けれども、この業界には他の業界と同様に勝ち組と負け組がはっきり分かれるのもまた事実だ。新しいレギュラー番組をスタートすることもあれば、逆に番組が打ち切りになることもあるのがこの世界の厳しさと言えよう。
それを如実に表したのが、自宅マンションに戻った時にかかってきたマネージャーからの電話だ。それは、以前に青田から聞いた配信番組『青田と風野のツーショット』のリニューアルに関する内容だ。
「先方から、来月にリニューアルするこの番組へシンゴーキの3人にレギュラー出演してほしいという連絡があったので」
現在配信中の内容を引き継ぐことから、『シンゴーキのスリーショット』とシンプルな番組タイトルに変更するそうだ。

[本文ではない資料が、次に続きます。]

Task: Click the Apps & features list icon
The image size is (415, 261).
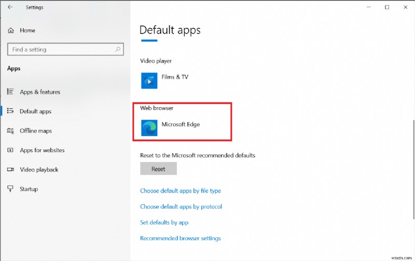Action: [x=10, y=92]
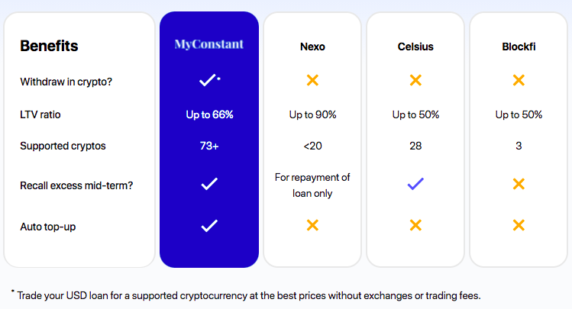The width and height of the screenshot is (572, 309).
Task: Click MyConstant's Up to 66% LTV value
Action: [209, 114]
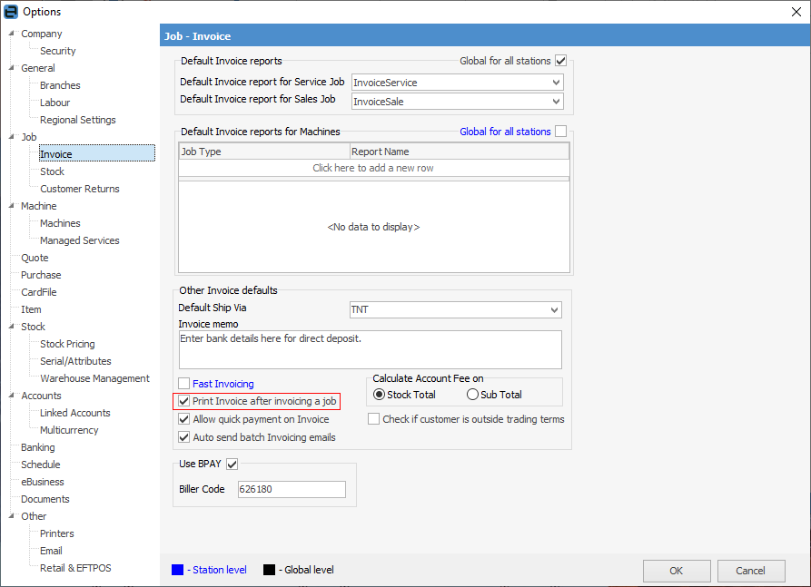Viewport: 811px width, 587px height.
Task: Open the Default Ship Via dropdown
Action: [x=554, y=310]
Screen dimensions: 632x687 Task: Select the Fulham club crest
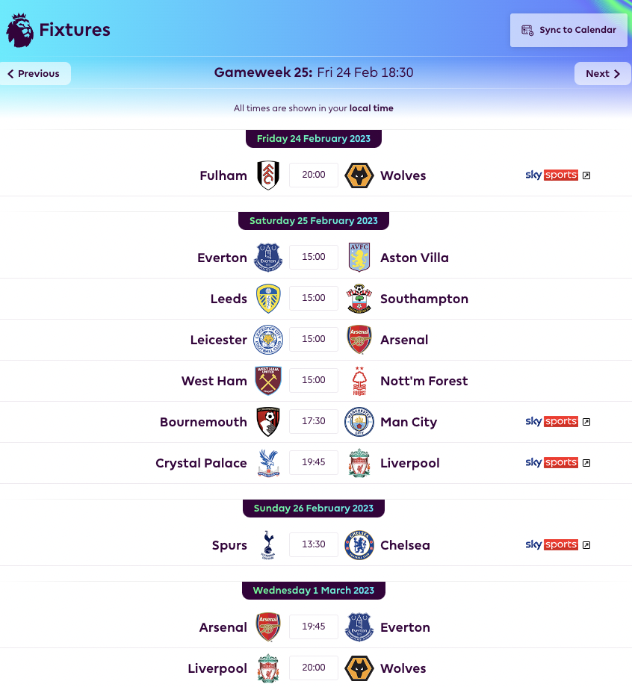(x=268, y=175)
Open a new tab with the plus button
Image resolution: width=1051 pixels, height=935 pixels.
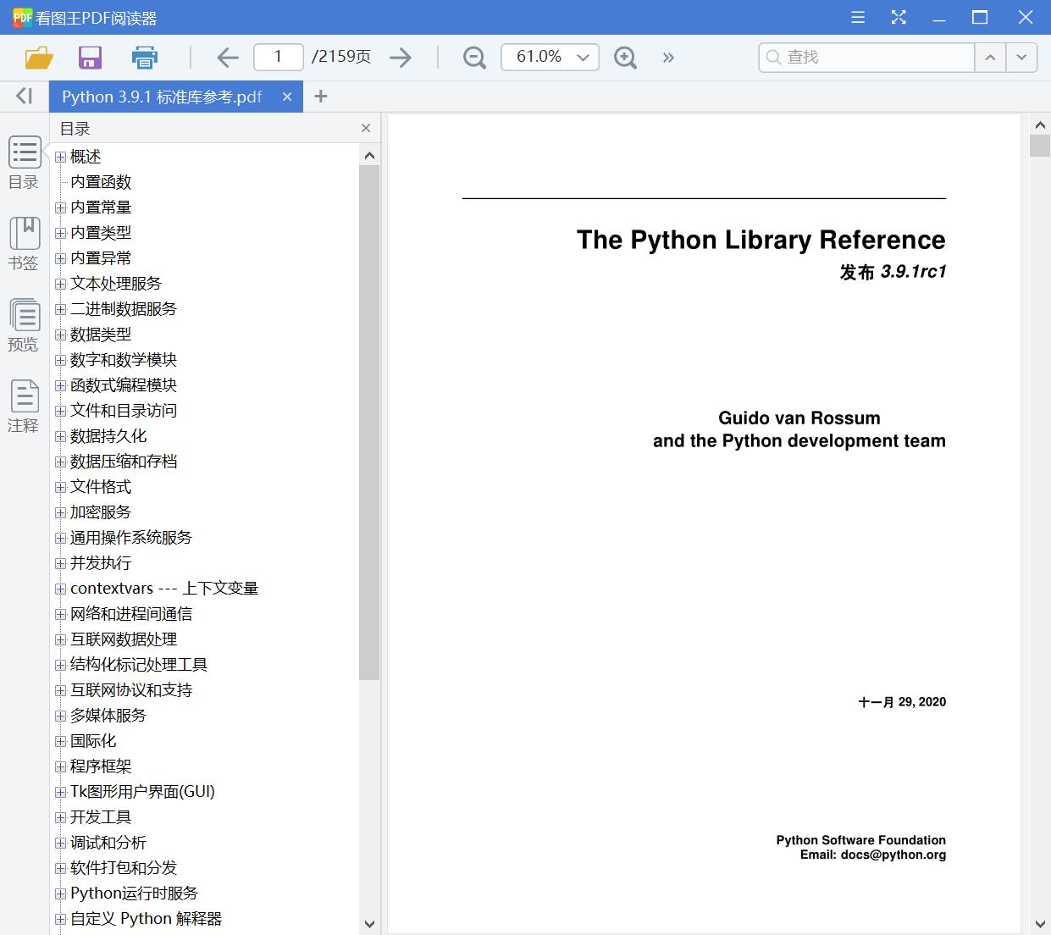320,96
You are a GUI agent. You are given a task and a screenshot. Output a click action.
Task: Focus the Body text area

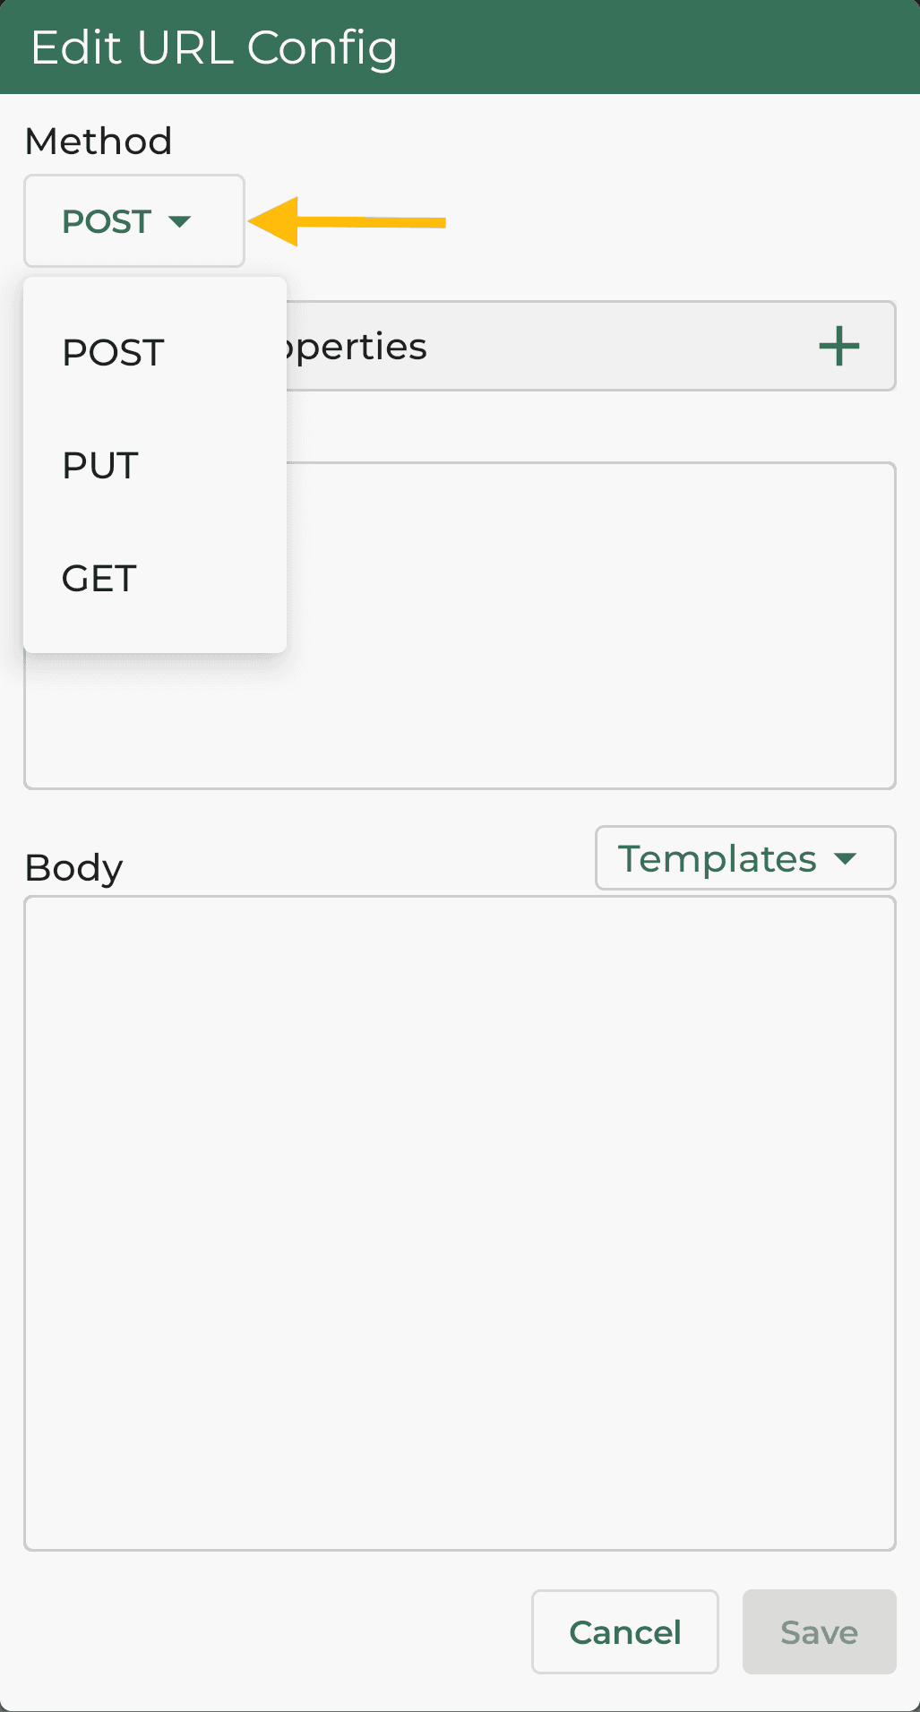point(460,1223)
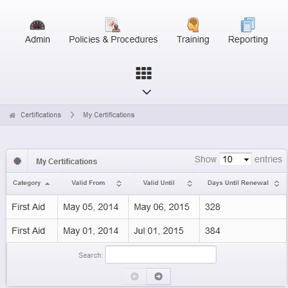
Task: Open the Training head icon
Action: [x=193, y=24]
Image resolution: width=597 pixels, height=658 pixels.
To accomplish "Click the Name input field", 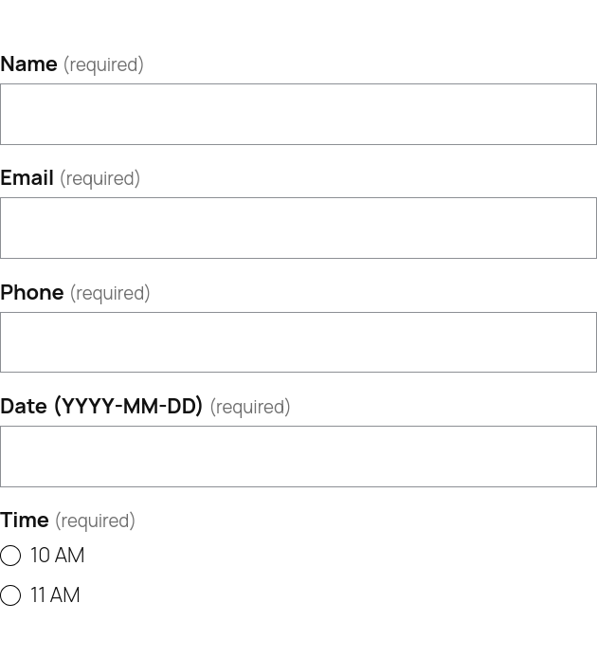I will [298, 114].
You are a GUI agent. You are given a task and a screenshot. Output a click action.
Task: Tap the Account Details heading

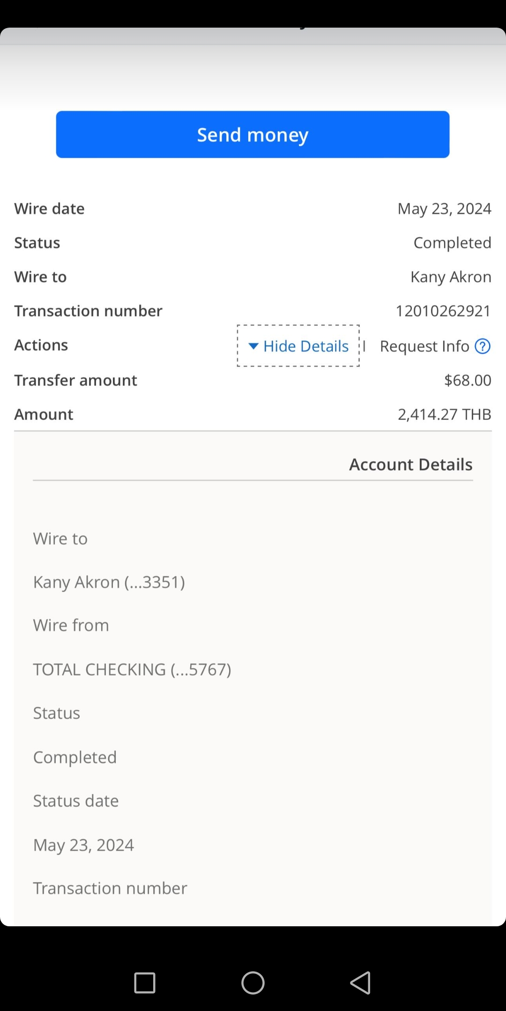(411, 464)
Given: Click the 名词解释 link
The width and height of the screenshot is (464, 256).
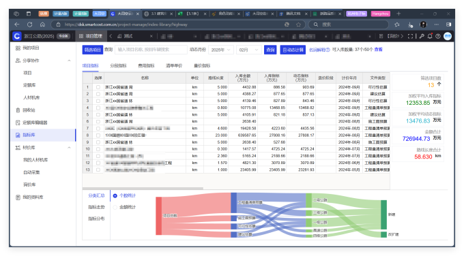Looking at the screenshot, I should [319, 50].
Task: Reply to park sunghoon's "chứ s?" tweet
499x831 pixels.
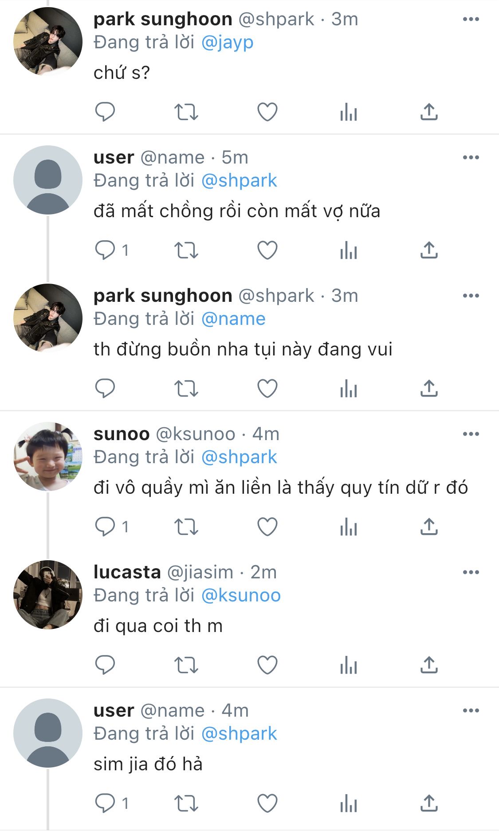Action: 105,112
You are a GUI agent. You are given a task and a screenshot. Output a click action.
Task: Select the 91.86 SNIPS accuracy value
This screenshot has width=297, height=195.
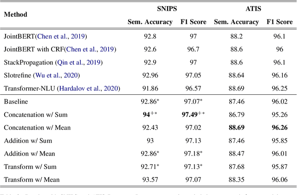pyautogui.click(x=147, y=88)
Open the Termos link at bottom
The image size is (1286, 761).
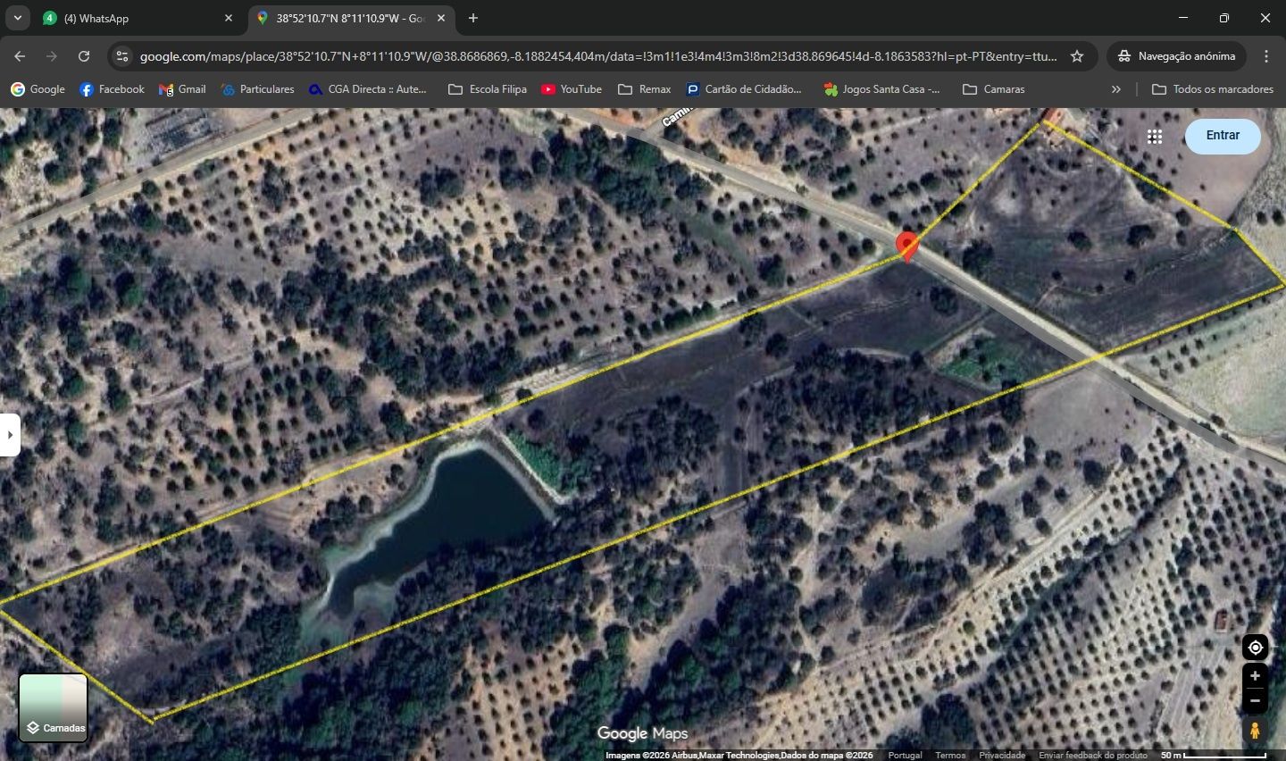click(950, 756)

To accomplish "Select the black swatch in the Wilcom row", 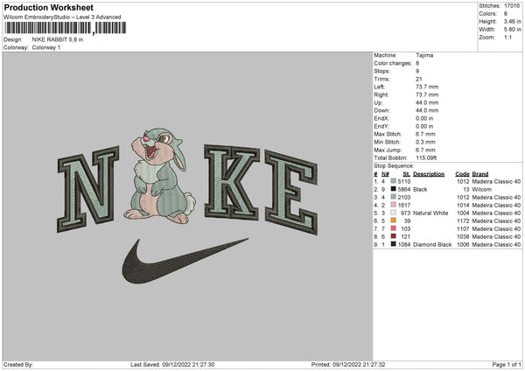I will tap(394, 189).
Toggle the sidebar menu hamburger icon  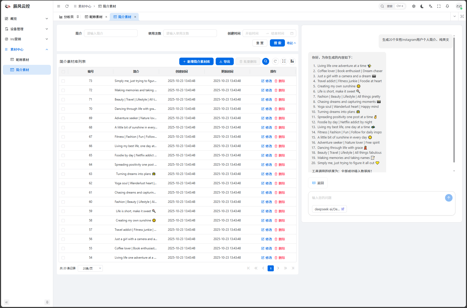59,6
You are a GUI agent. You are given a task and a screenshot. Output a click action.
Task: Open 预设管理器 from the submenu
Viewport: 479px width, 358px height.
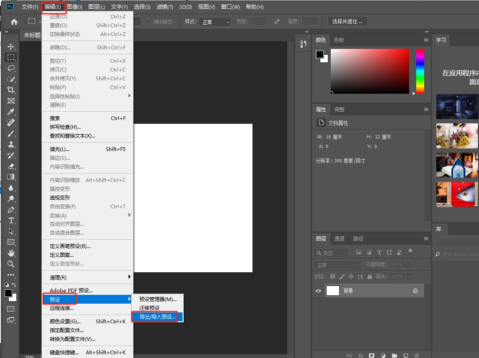click(x=158, y=299)

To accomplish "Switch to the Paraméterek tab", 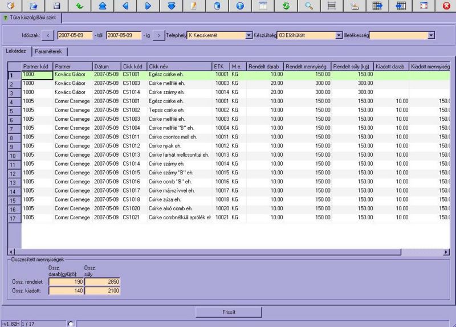I will (x=48, y=51).
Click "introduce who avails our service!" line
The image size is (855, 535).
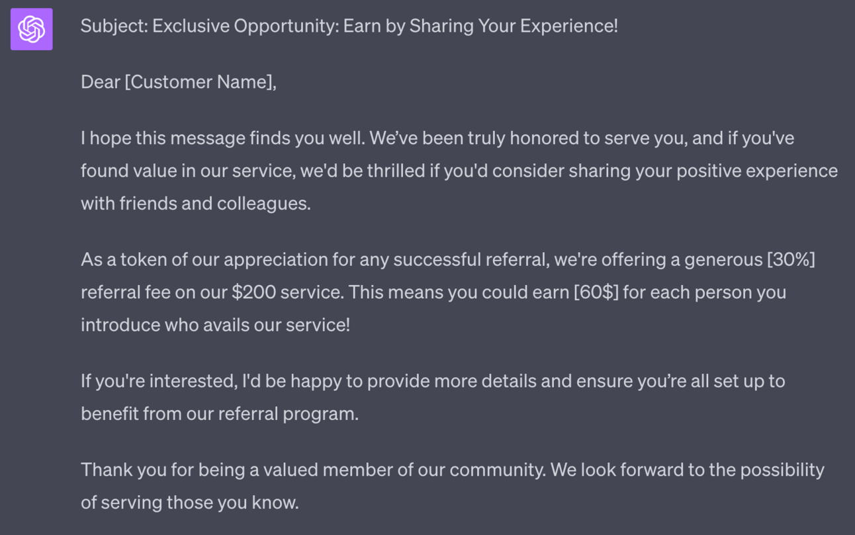pos(215,325)
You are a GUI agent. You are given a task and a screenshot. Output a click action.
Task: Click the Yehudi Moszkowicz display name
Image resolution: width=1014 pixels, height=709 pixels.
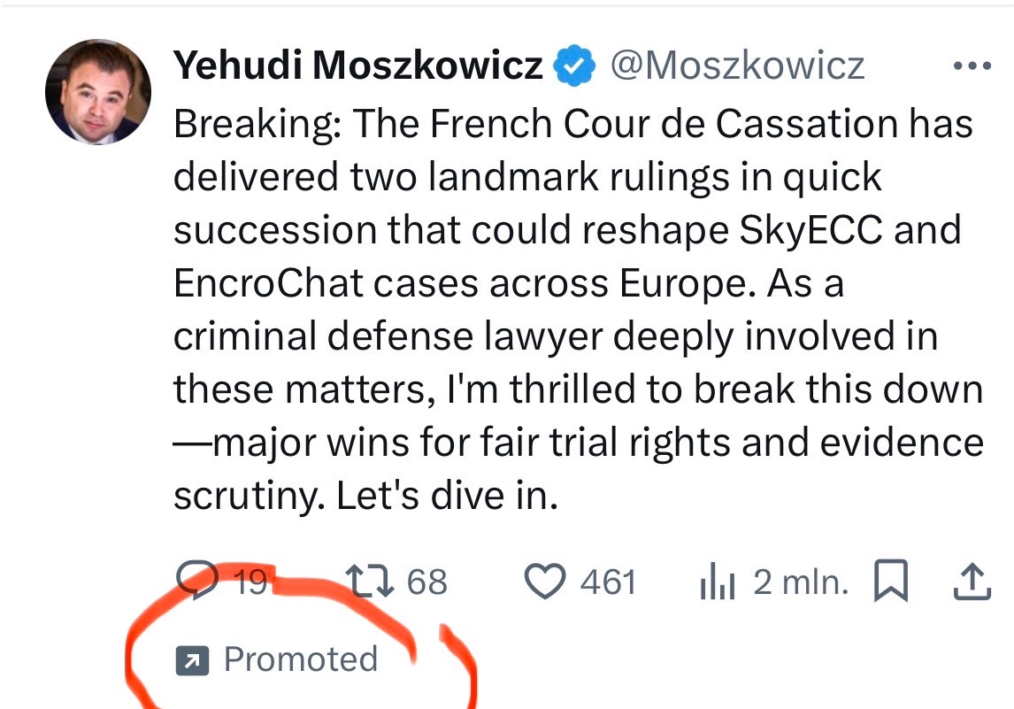tap(358, 66)
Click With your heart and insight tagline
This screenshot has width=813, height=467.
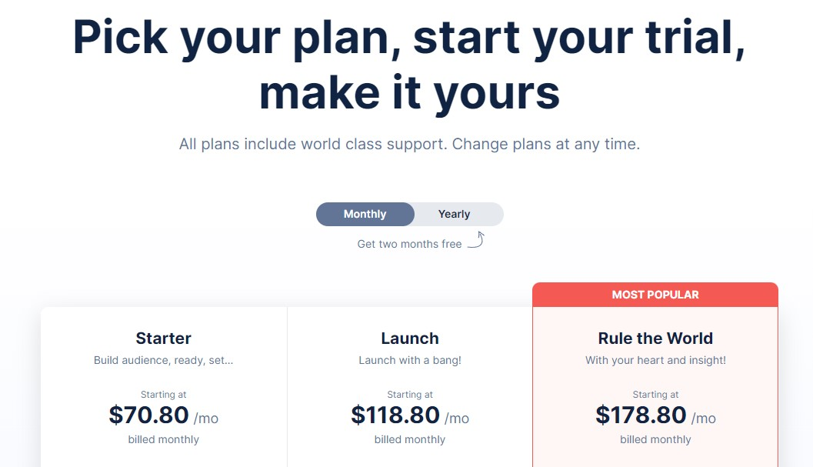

一昔前だったら、芸人の出演媒体はテレビとラジオのいずれだったけど、今の時代はインターネットもメインの媒体だ。そもそも、俺たち自身もCeroTubeでシンゴーキチャンネルを持っているし、誰かに誘われなくても自分たちのアイデアと行動力があれば稼ぐことができる時代となっている。
時代の流れに乗り遅れると、それに伴う損失は自分が思う以上に大きいものになるだろう。レギュラー番組を失った風野は一体どこを目指すつもりなのか、それは俺たちも全く分からない。